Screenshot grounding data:

========================================================================

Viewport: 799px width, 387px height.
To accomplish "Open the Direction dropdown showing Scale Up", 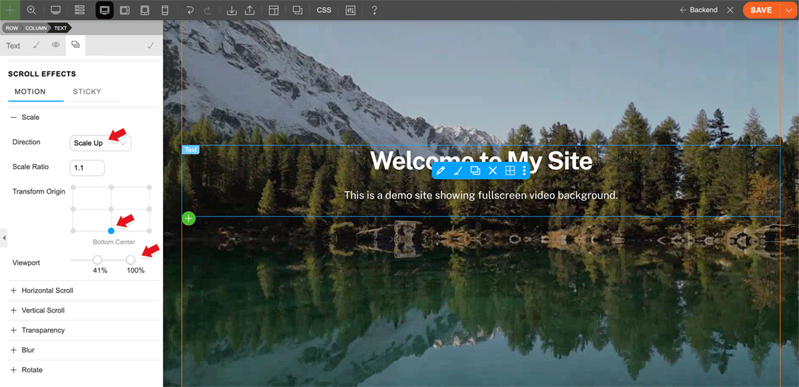I will pos(101,143).
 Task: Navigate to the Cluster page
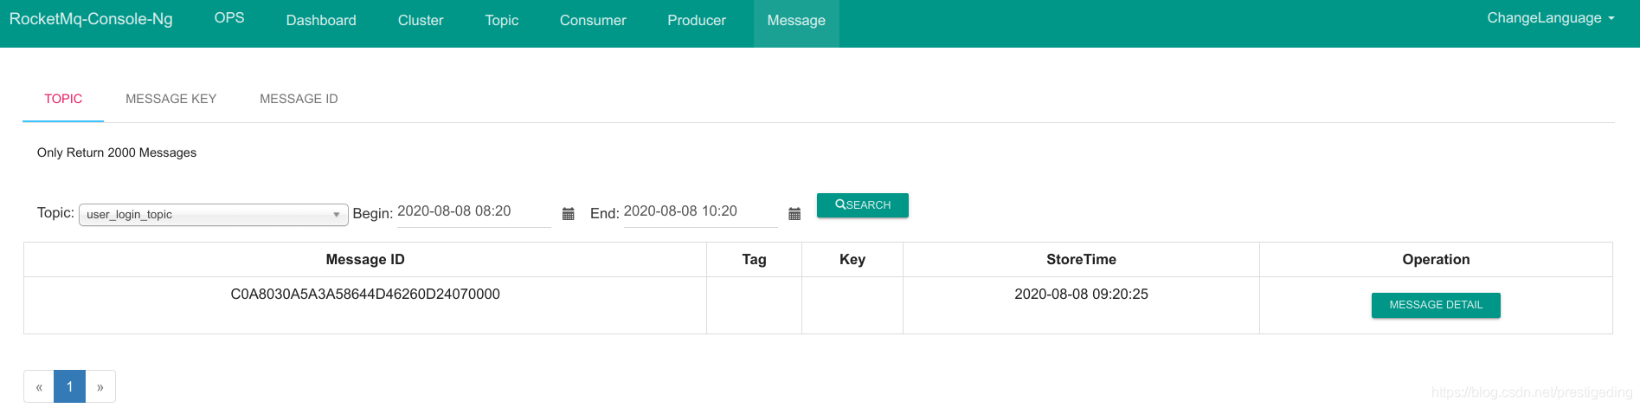tap(421, 21)
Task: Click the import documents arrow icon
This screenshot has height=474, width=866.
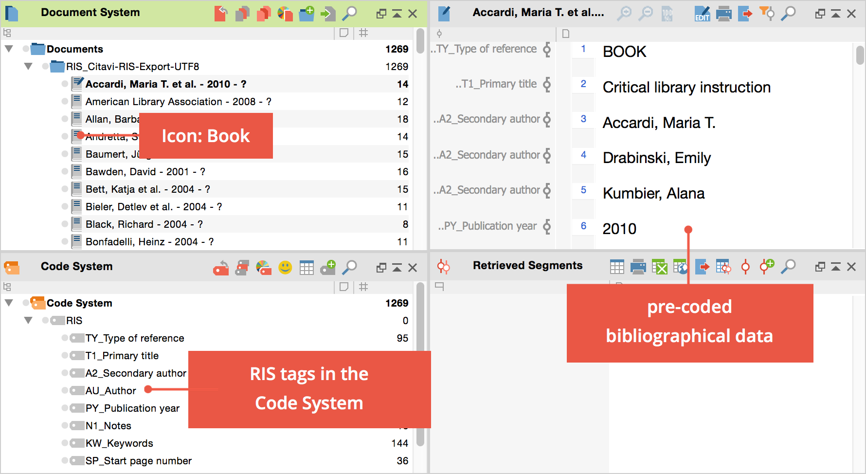Action: click(328, 14)
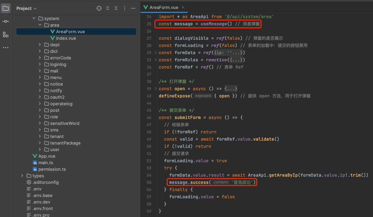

========================================================================

## Requirement
Begin at the line containing "Task: Click the import documents arrow icon" and transcribe exactly every line through the end of the records, both ends included, leaving the pictures out.

## Task result
Task: Click the import documents arrow icon
This screenshot has height=474, width=866.
Action: click(328, 14)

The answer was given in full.